Prima erano solo parole. Ora che si trova alla guida del Paese gran parte della sua concentrazione sarà finalizzata a spendere bene i 209 miliardi che l’Europa ha in serbo per l’Italia, di cui 82 miliardi a fondo perduto e 127 di prestiti da restituire. Entro il 30 aprile, infatti, vanno presentati i progetti, dopo di che la Commissione ha due mesi di tempo per valutarli. Per cui se l’Italia vuole incassare la prima tranche (il 13% del totale) deve fare in fretta. Ma c’è un altro vincolo imposto dalla UE per ottenere il denaro e si chiama riforme. Su tutte, quella della giustizia, della pubblica amministrazione, delle pensioni e del lavoro. E l’ex presidente della BCE è qui per questo e non lo nasconde. Il primo banco di prova sarà la fine del blocco dei licenziamenti che scade il 31 marzo. Il crollo del PIL e il rallentamento dell’economia potrebbero spazzare via fino a due milioni di posti di lavoro. Finora ne sono stati persi 600 mila e lo scorso anno lo Stato italiano ha erogato quattro miliardi di ore di cassa integrazione Covid per sostenere le imprese in difficoltà. Un’enormità. Ma si sa che Draghi è contrario ai sussidi. Come fare allora? In alcuni incontri pubblici ha spiegato chiaramente che il debito creato con la pandemia è senza precedenti e dovrà essere ripagato principalmente da coloro che oggi sono giovani.

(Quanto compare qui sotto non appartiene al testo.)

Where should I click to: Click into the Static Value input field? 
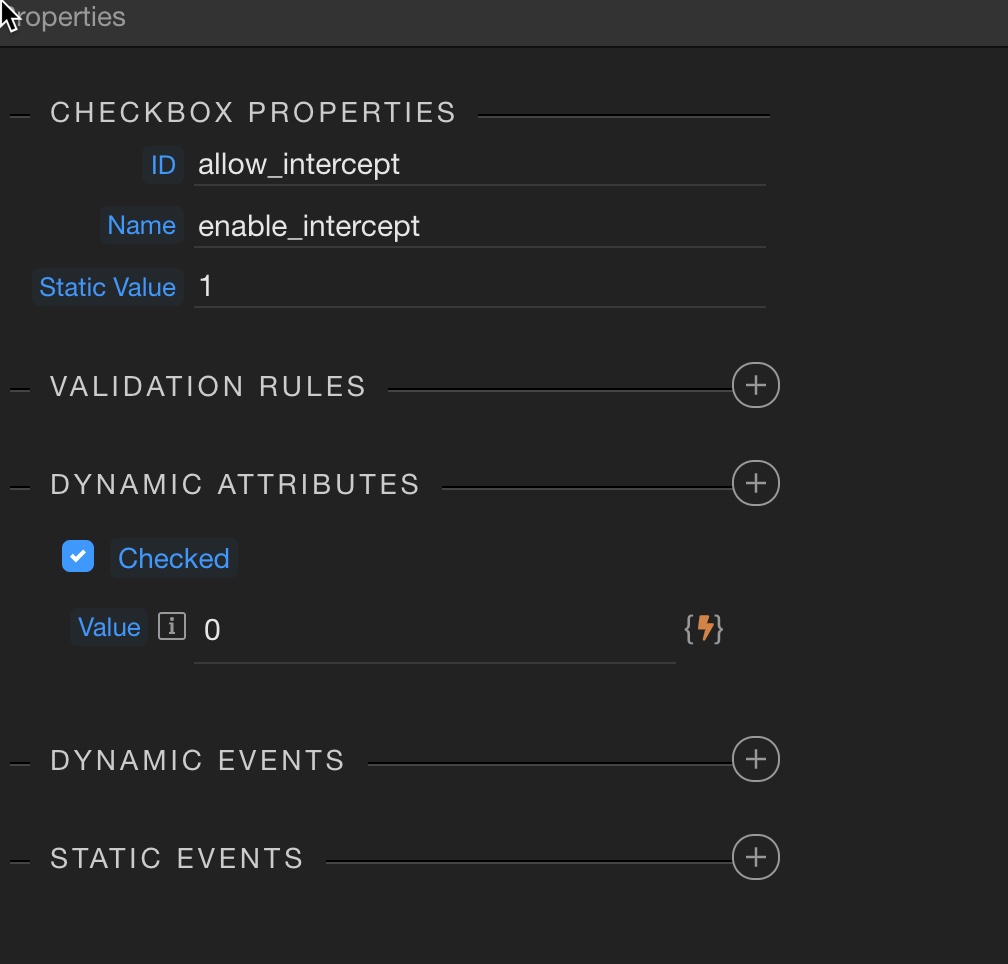click(x=480, y=287)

Loro, insieme alla digitalizzazione del Paese, saranno quindi al centro del suo programma perché come ha aggiunto «privare un giovane del futuro è una delle forme più gravi di diseguaglianza».
Ma per pensare al futuro dobbiamo combattere il presente: per questo non ci resta che affidarci a Super Mario e sperare che anche in questo caso usi il suo storico “Whatever it takes” per difendere l’Italia e il nostro avvenire.